- Published on
Using KEDA for Autoscaling Pods using Prometheus Metrics
- Authors
- Name
- Ruan Bekker
- @ruanbekker
In our previous KEDA post we looked at a KEDA introduction. We explored how KEDA can dynamically scale containers based on various triggers, including messages in queues, Kafka topics, HTTP requests, and custom metrics.
In this post, we will leverage this flexibility and integrate Prometheus with KEDA to achieve autoscaling based on application-specific metrics, such as http_requests_per_minute
where we can scale our pods based on the amount of requests it receives.
What will we be doing?
To get started, we'll deploy a Kubernetes cluster using KinD for demonstration purposes. Then, we'll leverage Helm to deploy both KEDA and Prometheus. Once the environment is set up, we'll deploy a sample application that exposes Prometheus metrics. Finally, we'll define a ScaledObject to automatically scale our deployment pods based on HTTP requests per minute.

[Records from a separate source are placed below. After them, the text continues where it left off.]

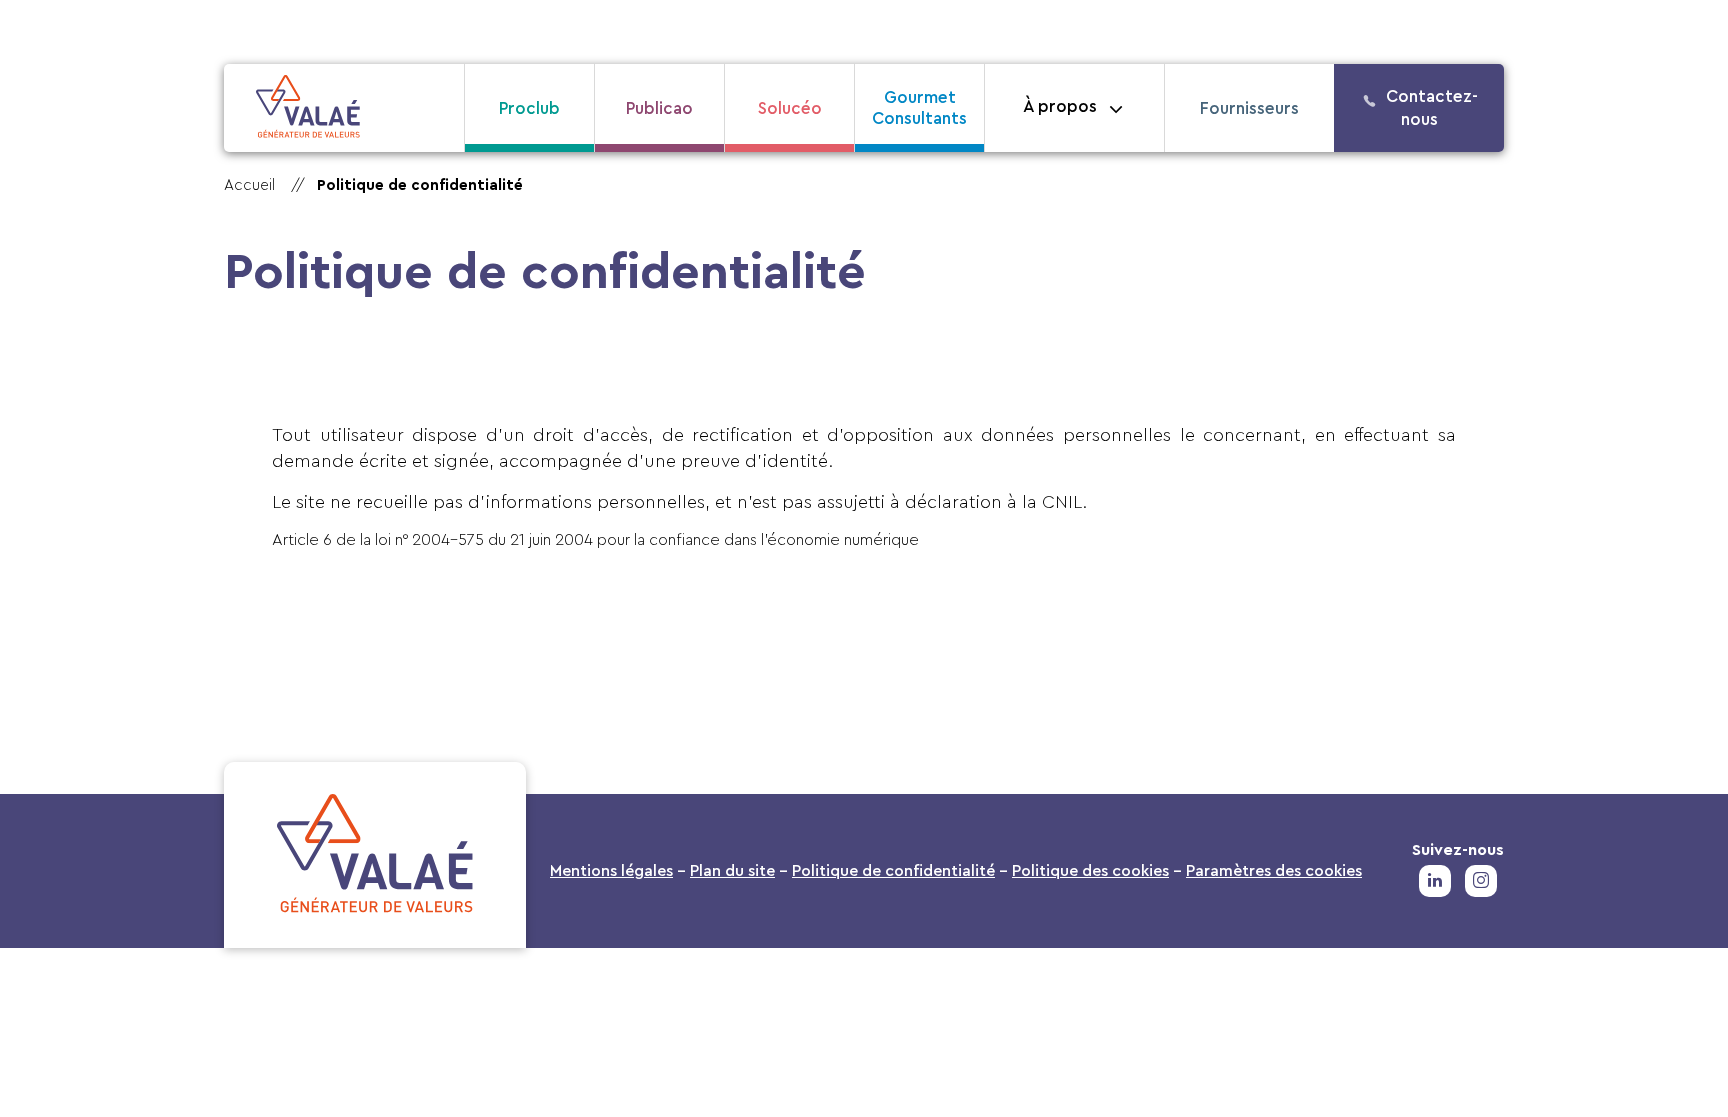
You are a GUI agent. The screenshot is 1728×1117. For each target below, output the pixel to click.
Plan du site (732, 871)
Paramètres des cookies (1274, 871)
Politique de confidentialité (893, 871)
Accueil (249, 185)
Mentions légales (611, 871)
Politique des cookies (1090, 871)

Kubernetes Environment Setup
You can follow this if you don't have KinD installed, once you have it installed, we can define the kind-config.yaml
:
kind: Cluster
apiVersion: kind.x-k8s.io/v1alpha4
nodes:
- role: control-plane
image: kindest/node:v1.29.4@sha256:3abb816a5b1061fb15c6e9e60856ec40d56b7b52bcea5f5f1350bc6e2320b6f8
kubeadmConfigPatches:
- |
kind: InitConfiguration
nodeRegistration:
kubeletExtraArgs:
node-labels: "ingress-ready=true"
extraPortMappings:
- containerPort: 80
hostPort: 80
protocol: TCP
listenAddress: "0.0.0.0"
This config defines one control-plane node with port 80 exposed. Go ahead and deploy this node:
kind create cluster --name workshop --config kind-config.yaml
Ingress Controller
Now let's deploy Ingress-Nginx for our Kubernetes Ingress Controller to the kube-system
namespace:
helm repo add nginx https://kubernetes.github.io/ingress-nginx
helm repo update
helm upgrade --install nginx-public nginx/ingress-nginx \
--version 4.7.3 \
--namespace kube-system \
--set controller.admissionWebhooks.enabled=false \
--set controller.hostPort.enabled=true \
--set controller.ingressClass=nginx \
--set controller.service.type=NodePort
KEDA
Next, we need to deploy KEDA and I will deploy it to the keda
namespace:
helm repo add kedacore https://kedacore.github.io/charts
helm repo update
helm upgrade --install keda kedacore/keda --namespace keda --create-namespace --version 2.15.0
You can view the helm chart values for more configuration options.
Prometheus Stack
Next up, we need to deploy Prometheus and I will use the kube-prometheus-stack helm chart from Prometheus.
Here I am providing the prometheus values:
prometheus:
prometheusSpec:
serviceMonitorSelector:
matchLabels:
release: kube-prometheus-stack
ingress:
enabled: true
ingressClassName: nginx
pathType: ImplementationSpecific
hosts:
- prometheus.127.0.0.1.nip.io
paths:
- /
Then we can proceed to deploy Prometheus to the prometheus
namespace:
helm repo add prometheus-community https://prometheus-community.github.io/helm-charts
helm repo update
helm upgrade --install kube-prometheus-stack prometheus-community/kube-prometheus-stack \
--version 61.7.0 \
--namespace prometheus \
--create-namespace \
--values prometheus-values.yaml
At this point in time, you should have Ingress-Nginx, KEDA and Prometheus deployed to your Kubernetes cluster.
Application Deployment
The application that we are going to deploy, will be the application that exposes Prometheus metrics, which we can use to autoscale on Prometheus metrics. We will rely on the http_requests_per_minute
metric to determine when we want to scale.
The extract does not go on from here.